Share this

Rain in California, a time to ask hard questions

 Laguna Lake, San Luis Obispo, California

The Story of Drought has opened a new chapter in California this week, with a welcomed pouring rain storm: the most rain to fall in Los Angeles in two years. As California enters its fourth year of a drought, the immediate concern of the state’s water managers is that the rains will send the wrong signal to the population. But as crucial as water conservation is, the signal we need today is one that would begin to address the social, economic and political drivers that cause climate change.

Droughts are very slow weather disasters that can go unnoticed even as rain falls and ground water supplies are drying up. We keep saying that California and other western states are entering into the fourth year of a drought, but the real truth is, California and many areas of the west have been living for too long on borrowed water from aquifers and mountain snowpack that will not be renewed. The modern history of water in California going back to the destruction of the Paiute irrigation system and the Owen’s Valley water diversion are part of a pattern of mismanagement and abuse that is still reverberating today.

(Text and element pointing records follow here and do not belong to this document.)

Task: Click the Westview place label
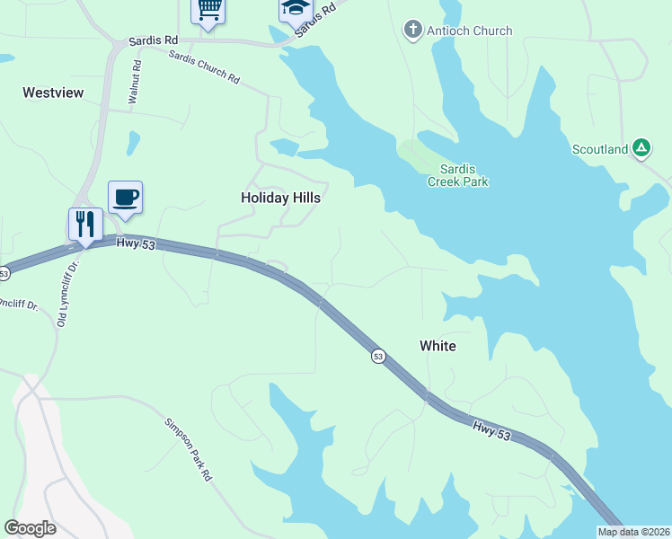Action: tap(53, 92)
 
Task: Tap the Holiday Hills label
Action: tap(280, 198)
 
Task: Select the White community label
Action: tap(438, 346)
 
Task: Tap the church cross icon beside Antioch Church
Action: tap(412, 31)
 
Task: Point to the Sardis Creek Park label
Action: tap(463, 175)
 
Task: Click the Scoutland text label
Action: tap(600, 149)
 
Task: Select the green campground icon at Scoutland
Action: tap(641, 148)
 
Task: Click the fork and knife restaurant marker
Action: tap(85, 225)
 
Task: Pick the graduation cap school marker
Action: tap(295, 9)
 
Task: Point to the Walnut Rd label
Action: tap(136, 84)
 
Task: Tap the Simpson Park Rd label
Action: tap(187, 448)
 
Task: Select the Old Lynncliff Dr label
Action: tap(64, 293)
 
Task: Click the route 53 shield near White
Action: tap(379, 357)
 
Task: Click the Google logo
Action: tap(30, 528)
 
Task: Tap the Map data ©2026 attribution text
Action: tap(633, 532)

Like droughts, many of the underlying causes of climate change are not perceived as threats when first encountered. Three interconnected drivers that are major contributors to climate change are global trade, industrial agriculture and the petroleum production and consumption.

Some of the greatest losses to drought in in the west have been in agricultural where no water for irrigation and the lack rainfall has left many farmers and ranchers with barren fields, pastures and orchards. But long before the rain stopped falling in 2010, our agricultural economy was defined by low prices for farmers combined with price volatility and the absence of any system to manage supply production, all of which helped create the climate crisis we face today.

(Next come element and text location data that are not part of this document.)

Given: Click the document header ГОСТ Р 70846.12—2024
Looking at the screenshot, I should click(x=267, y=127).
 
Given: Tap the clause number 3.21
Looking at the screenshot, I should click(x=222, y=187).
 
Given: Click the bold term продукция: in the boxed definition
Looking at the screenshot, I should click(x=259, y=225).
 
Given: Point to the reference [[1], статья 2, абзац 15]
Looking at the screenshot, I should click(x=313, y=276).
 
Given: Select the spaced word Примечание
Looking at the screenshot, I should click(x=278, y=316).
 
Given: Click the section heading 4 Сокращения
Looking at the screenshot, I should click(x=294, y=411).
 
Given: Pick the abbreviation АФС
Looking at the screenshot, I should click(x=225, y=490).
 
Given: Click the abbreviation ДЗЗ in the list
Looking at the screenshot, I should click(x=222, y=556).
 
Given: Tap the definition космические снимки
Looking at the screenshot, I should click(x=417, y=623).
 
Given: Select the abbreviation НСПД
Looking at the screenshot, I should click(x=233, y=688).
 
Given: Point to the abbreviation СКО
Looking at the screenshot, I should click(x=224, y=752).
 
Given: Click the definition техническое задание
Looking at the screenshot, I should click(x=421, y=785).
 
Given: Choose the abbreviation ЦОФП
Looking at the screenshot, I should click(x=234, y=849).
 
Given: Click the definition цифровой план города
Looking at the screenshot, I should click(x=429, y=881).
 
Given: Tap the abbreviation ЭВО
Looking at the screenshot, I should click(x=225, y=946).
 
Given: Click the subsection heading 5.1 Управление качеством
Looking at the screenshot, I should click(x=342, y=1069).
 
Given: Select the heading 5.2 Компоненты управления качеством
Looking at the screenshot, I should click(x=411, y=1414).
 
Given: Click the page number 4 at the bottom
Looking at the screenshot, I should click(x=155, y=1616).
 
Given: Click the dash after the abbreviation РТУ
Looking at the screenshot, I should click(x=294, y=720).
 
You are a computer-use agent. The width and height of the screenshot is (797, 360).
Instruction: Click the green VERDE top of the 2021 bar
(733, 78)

These conditions in agriculture have led to larger and larger farms deficient in crop or livestock diversity and dependent on the use of energy intensive petroleum-based synthetic fertilizers. Industrial meat production alone has become a significant source greenhouse gas emissions. And where does all the cheap grain and meat produced in this corporate controlled system go? Into a global trading system that reinforces through export dumping agricultural practices that cause climate change.

An example is the new $100 million powdered milk plant being built in drought prone western Kansas by the Chinese dairy company, Yili, and its partner, Dairy Farmers of America. It is projected that the plant will produce 80,000 metric tons of milk powder a year for export to China. This mega dairy project will add to the production of greenhouse gasses, deplete precious western water resources and as the final product is shipped thousands of miles away, the farmers in Kansas will be left with lagoons full of manure. It will be a colossal misuse of  energy, natural resources, and water and likely to leave Kansas dairy a step closer to becoming contract workers like most chicken farmers.

What starts out as a sunny day can turn to months and years of a terrible drought. The underlying causes of too many sunny days is very complex, but we if don’t begin to address the underlying forces that contribute to the climate change, all our conservation efforts will be for naught.